Sofraya önce genişçe bir tepsi içinde haşlanmış hamurlar geldi. Ardından, ortasında av etinden hazırlanmış Arabaşı çorbasının bulunduğu büyük bir sahan ortaya kondu. Tam ne yapacağımı düşünürken oradakilerden biri; “Doktorum, siz Arabaaşını ilk defa yiyeceksiniz sanırım. Nasıl yenildiğini göstereyim,” diyerek kaşığını önce hamura, ardından çorbaya daldırıp ağzına götürdü.
Ve ardından şu önemli uyarıyı yaptı:
“Hamuru fazla çiğnemeyeceksiniz, direkt yutacaksınız.”

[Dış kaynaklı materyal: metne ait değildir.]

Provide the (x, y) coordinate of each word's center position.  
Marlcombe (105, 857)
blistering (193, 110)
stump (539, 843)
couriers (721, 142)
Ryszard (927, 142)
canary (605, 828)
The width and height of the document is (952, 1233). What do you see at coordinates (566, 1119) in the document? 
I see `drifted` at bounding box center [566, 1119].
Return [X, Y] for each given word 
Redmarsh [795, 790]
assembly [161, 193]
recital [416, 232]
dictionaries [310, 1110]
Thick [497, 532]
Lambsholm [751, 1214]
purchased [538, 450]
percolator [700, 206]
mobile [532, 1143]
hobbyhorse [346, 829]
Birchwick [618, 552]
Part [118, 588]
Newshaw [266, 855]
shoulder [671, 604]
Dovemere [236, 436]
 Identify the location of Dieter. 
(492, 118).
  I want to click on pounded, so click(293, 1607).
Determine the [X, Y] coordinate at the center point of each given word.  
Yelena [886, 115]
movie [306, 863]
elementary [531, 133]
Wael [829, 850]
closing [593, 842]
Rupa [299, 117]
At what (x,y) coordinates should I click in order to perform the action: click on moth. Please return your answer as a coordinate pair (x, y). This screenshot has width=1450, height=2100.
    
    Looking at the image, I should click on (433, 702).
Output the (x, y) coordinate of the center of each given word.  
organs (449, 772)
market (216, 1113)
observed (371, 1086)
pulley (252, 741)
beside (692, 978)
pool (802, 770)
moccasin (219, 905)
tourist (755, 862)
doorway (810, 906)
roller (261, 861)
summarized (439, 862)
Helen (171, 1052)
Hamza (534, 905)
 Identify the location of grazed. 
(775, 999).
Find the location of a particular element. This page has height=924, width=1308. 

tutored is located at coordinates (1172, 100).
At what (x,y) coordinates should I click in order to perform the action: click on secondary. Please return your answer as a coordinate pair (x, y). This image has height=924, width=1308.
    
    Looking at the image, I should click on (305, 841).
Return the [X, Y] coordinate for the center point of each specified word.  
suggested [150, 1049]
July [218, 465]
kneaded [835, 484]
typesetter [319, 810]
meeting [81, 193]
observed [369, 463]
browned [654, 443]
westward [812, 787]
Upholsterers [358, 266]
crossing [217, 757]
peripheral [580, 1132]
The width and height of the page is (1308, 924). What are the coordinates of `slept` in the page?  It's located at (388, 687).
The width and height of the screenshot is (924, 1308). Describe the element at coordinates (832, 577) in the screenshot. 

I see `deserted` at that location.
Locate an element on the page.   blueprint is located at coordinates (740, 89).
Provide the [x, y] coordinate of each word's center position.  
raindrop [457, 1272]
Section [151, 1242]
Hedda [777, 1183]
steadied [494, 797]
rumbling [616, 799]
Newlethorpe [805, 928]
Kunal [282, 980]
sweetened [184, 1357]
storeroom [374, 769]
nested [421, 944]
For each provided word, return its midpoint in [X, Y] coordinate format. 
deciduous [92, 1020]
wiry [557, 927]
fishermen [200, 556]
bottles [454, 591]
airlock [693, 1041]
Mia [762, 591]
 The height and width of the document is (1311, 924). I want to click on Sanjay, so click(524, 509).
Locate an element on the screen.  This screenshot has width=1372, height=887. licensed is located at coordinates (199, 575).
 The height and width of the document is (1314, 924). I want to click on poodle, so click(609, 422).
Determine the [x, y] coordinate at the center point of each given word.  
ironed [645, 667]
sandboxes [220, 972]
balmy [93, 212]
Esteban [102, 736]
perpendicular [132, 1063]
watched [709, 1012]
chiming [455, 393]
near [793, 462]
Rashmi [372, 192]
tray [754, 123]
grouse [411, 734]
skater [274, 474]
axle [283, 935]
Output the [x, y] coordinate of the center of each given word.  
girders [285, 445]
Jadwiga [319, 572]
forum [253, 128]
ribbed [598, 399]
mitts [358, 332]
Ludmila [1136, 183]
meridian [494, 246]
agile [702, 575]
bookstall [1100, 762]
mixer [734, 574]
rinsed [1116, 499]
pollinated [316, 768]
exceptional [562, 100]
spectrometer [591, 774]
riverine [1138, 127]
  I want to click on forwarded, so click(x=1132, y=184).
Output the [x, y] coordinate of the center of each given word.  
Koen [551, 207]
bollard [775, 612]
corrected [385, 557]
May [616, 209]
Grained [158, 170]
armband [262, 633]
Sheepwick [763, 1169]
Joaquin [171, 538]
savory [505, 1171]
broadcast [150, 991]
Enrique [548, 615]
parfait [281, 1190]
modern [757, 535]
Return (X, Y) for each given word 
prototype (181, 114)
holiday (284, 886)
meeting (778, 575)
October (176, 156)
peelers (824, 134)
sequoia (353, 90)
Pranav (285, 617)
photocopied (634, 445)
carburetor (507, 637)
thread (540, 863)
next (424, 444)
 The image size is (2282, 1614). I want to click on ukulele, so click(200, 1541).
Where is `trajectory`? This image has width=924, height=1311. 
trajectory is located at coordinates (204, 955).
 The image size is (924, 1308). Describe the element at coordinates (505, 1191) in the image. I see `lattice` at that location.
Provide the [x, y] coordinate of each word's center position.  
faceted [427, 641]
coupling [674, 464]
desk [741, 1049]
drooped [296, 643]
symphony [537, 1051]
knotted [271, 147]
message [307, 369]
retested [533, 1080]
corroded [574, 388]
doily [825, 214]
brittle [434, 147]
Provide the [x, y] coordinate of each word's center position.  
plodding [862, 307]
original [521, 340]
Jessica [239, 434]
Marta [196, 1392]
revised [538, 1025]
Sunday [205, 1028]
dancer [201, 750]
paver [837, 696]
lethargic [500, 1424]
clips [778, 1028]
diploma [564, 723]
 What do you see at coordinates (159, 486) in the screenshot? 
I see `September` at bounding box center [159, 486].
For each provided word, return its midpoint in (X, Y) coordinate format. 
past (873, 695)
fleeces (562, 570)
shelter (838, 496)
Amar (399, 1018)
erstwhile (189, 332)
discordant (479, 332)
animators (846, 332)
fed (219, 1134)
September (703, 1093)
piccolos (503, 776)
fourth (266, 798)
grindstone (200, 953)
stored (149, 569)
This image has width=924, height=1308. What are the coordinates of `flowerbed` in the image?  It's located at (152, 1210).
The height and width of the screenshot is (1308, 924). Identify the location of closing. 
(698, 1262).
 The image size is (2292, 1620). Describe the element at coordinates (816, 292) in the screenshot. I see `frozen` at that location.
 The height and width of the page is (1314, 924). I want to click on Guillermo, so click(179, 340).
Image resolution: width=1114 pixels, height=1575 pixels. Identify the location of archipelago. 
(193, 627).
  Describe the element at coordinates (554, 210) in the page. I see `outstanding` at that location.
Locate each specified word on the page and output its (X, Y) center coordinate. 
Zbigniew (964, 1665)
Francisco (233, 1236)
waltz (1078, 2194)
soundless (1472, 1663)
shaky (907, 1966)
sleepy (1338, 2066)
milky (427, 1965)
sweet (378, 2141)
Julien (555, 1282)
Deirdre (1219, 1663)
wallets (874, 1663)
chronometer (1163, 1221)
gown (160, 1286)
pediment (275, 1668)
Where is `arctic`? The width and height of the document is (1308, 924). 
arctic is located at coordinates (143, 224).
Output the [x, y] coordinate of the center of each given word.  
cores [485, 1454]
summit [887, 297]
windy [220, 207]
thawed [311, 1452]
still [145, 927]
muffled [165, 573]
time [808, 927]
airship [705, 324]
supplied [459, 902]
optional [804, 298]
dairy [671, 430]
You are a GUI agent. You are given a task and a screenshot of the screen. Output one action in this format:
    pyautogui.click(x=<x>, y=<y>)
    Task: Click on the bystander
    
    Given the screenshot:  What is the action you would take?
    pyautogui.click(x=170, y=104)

Ben de aynısını yaptım. İlk lokmada, çorbanın lezzeti damağımda bir sıcaklık ve şaşkınlık bıraktı. Dayanamadım, “Hocam, bu çorbanın hamurunu yemesek olmaz mı?” diye sordum.
O ise kararlıydı:
“Hayır, bu çorba hamuruyla birlikte yenir; kış aylarının bölgemize özgü en önemli çorbalarından biridir.”
Sohbet koyulaştıkça sofraya da lezzet katıldı. Oradaki bir öğretmen, hafızalara kazınacak şu sözü söyledi:
“Arabaşı olur ise tavşan’dan gelirim akşamdan;
Arabaşı olur ise hindi’den gelirim ikindiden;
Arabaşı olursa tavuktan gelemem soğuktan.”
Yani demek istiyordu ki; Arabaşı en makbulü tavşan etiyle yapılanıdır. Hindiyle de olur ama tavukla olursa soğuk bile davete engeldir!
Yıllar geçtikçe öğrendim ki; Arabaşı çorbası İç Anadolu’da özellikle Eskişehir, Konya, Afyon hattında sahiplenilen bir yöresel lezzet. Herkes bu çorbanın kendi şehrine ait olduğunu söyler. Haklıdırlar da… Bu lezzetin kime, hangi ile ait olduğuna karar verici değilim; doğrusunu Allah bilir. Bildiğim tek şey, hangisinin daha lezzetli olduğu konusunda iddianın hiç bitmediğidir.
Elbette aynı yörelerin bir diğer mühim çorbasını da anmadan geçmek olmaz: Küçük kurutulmuş bamyalarla hazırlanan, kuşbaşı etli bamya çorbası… O da bu toprakların sofrasında başköşeye layıktır.
Bu satırları okuyan Afyonlu, Konyalı, Eskişehirli dostlara buradan selam ve muhabbetlerimi gönderiyorum. Arabaşının bu kadim lezzetinde, sofraların samimiyetinde, paylaşılan hatıraların sıcaklığında kalın…
Sağlıcakla, lezzetle ve dostlukla kalın.
Sizce Arabaşı çorbası hangi ile aittir? En güzel Arabaşı çorbasını hangi bölge yapar? Et olarak hangi et kullanılır?